* [PROVIDED INFORMATION]
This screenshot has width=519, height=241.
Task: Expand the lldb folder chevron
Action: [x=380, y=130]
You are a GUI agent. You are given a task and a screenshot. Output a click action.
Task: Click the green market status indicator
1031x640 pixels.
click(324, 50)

...

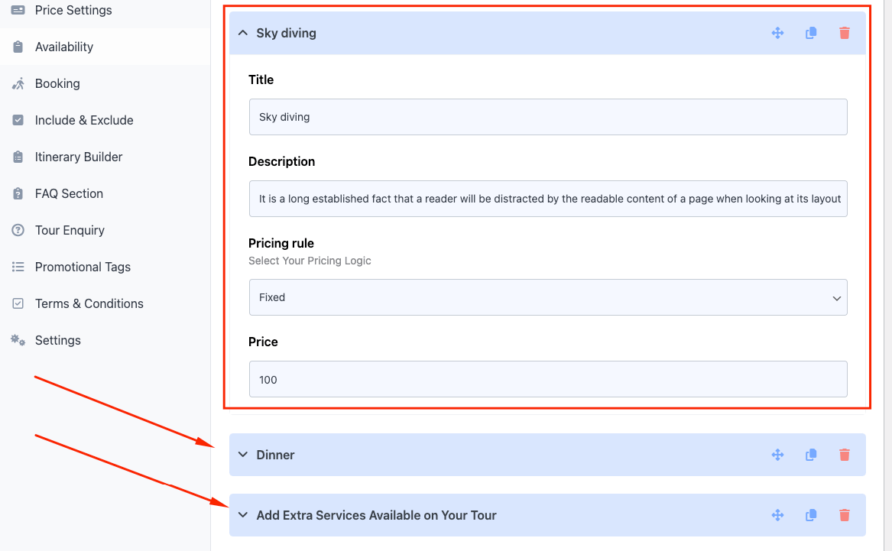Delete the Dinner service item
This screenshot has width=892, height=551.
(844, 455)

* [GIVEN REQUEST] Copy everything from the line containing "This screenshot has width=519, height=241." down to the line containing "click(324, 50)", replacing "green" with "red" and leaving all else unchanged.

* [SOLUTION FOR THIS PROBLEM]
This screenshot has width=519, height=241.
Task: Expand the lldb folder chevron
Action: [x=380, y=130]
You are a GUI agent. You are given a task and a screenshot. Output a click action.
Task: Click the red market status indicator
1031x640 pixels.
click(324, 50)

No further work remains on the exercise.